Dari uraiannya tentang Martabat Tujuh, terlihat perbedaan antara Syamsuddin dengan gurunya. Bila Hamzah Fansuri mengutamakan pengalaman batin, Syamsuddin lebih cenderung pada cara pemikiran filsafat yang ketat dan terkadang kering. Pengalaman mistik memang tidak asing bagi Syamsuddin, namun karya-karyanya lebih cenderung menunjukkan dirinya sebagai ahli ilmu tasawuf, yang terutama berpegang pada pertimbangan logis dan sistematis. Walaupun yang dominan di dalam karangan Syamsuddin adalah pemikiran yang bergaya ilmiah, namun di dalamnya juga terdapat citra simbolis dan perumpamaan. Salah satunya adalah persamaan beberapa bagian mata manusia dengan alam-alam dalam ontologi sufi: putih mata dengan alam nasut, lingkungan hitam di sekeliling selaput pelangi dengan alam malakut, selaput pelangit itu sendiri dengan alam jabarut, dan “mata hitam yang bernama basr”.
Karya-karya Syamsuddin as-Sumatrani

  1. Jawhar al-Haqa’iq (30 halaman; berbahasa Arab), merupakan karyanya yang paling lengkap yang telah disunting oleh Van Nieuwenhuijze. Kitab ini menyajikan pengajaran tentang martabat tujuh dan jalan untuk mendekatkan diri kepada Tuhan.
  2. Risalah Tubayyin Mulahazhat al-Muwahhidin wa al-Mulhidin fi Dzikr Allah (8 halaman; berbahasa Arab). Karya yang telah disunting oleb Van Nieuwenhuijze ini, kendati relatif singkat, cukup penting karena mengandung penjelasan tentang perbedaan pandangan antara kaum yang mulhid dengan yang bukan mulhid.
  3. Mir’at al-Mu’minin (70 halaman; berbahasa Melayu). Karyanya ini menjelaskan ajaran tentang keimanan kepada Allah, para rasul-Nya, kitab-kitab-Nya, para malaikat-Nya, hari akhirat, dan kadar-Nya. Jadi pengajarannya dalam karya ini membicarakan butir-butir akidah, sejalan dengan paham Ahlus Sunnah wal Jama’ah (tepatnya Asy’ariah-Sanusiah).

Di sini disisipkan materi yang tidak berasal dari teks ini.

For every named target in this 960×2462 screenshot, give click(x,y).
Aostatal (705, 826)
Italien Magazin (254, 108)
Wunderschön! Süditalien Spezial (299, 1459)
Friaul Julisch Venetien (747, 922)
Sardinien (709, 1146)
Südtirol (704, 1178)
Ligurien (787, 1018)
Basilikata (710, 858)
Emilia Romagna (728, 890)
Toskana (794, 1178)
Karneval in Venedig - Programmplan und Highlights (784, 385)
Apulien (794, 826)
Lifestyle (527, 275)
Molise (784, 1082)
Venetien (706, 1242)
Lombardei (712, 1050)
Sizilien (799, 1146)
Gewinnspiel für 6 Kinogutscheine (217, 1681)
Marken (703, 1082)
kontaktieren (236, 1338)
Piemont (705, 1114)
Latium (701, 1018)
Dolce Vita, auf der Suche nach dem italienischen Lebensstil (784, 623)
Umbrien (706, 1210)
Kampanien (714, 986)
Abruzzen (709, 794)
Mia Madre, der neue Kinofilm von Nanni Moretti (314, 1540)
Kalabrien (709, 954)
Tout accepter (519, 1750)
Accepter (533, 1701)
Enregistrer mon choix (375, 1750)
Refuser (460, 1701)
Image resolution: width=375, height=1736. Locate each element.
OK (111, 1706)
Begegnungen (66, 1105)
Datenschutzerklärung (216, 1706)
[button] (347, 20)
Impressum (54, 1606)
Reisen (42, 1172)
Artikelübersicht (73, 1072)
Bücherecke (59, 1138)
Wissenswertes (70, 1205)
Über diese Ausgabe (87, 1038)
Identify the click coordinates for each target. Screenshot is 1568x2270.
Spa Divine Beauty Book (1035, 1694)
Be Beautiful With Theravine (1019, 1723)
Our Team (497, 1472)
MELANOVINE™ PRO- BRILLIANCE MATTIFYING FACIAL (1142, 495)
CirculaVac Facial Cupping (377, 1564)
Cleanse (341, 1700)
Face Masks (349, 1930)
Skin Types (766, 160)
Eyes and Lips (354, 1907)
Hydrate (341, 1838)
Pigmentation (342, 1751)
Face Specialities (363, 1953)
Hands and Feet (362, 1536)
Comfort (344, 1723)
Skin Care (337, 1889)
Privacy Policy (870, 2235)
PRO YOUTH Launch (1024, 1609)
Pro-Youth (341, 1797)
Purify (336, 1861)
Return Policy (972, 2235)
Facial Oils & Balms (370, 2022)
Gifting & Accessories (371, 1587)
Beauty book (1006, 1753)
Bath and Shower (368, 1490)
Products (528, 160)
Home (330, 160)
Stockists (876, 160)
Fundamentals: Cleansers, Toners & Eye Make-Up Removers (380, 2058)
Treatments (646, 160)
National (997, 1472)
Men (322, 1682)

  4. Syarah Ruba’i Hamzah Fansuri (24 halaman; berbahasa Melayu). Karya ini merupakan ulasan terhadap 39 bait (156 baris) syair Hamzah Fansuri. Isinya antara lain menjelaskan pengertian kesatuan wujud (wahdat al-wujud).
  5. Syarah Sya’ir Ikan Tongkol (20 halaman; berbahasa Melayu). Karya ini merupakan ulasan (syarh) terbadap 48 baris sya’ir Hamzah Fansuri yang mengupas soal Nur Muhammad dan cara untuk mencapai fana’ di dalam Allah.
  6. Nur al-Daqa’iq (9 halaman berbahasa Arab; 19 halaman berbahasa Me1ayu). Karya tulis yang sudah ditranskripsi oleh AH. Johns ini (1953) mengandung pembicaraan tentang rahasia ilmu makrifah (martabat tujuh).
  7. Thariq al-Salikin (18 halaman; berbahasa Melayu). Karya ini mengandung penjelasan tentang sejumlah istilah, seperti wujud, ‘adam, haqq, bathil, wajib, mumkin, mumtani’ dan sebagainya.
  8. Mir’at al-Iman atau Kitab Bahr al-Nur (12 halaman; berbahasa Melayu). Karya ini berbicara tentang ma’rifah, martabat tujuh dan tentang ruh.
  9. Kitab al-Harakah (4 halaman; ada yang berbahasa Arab dan ada pula yang berbahasa Melayu). Karya ini berbicara tentang ma’rifah atau martabat tujuh.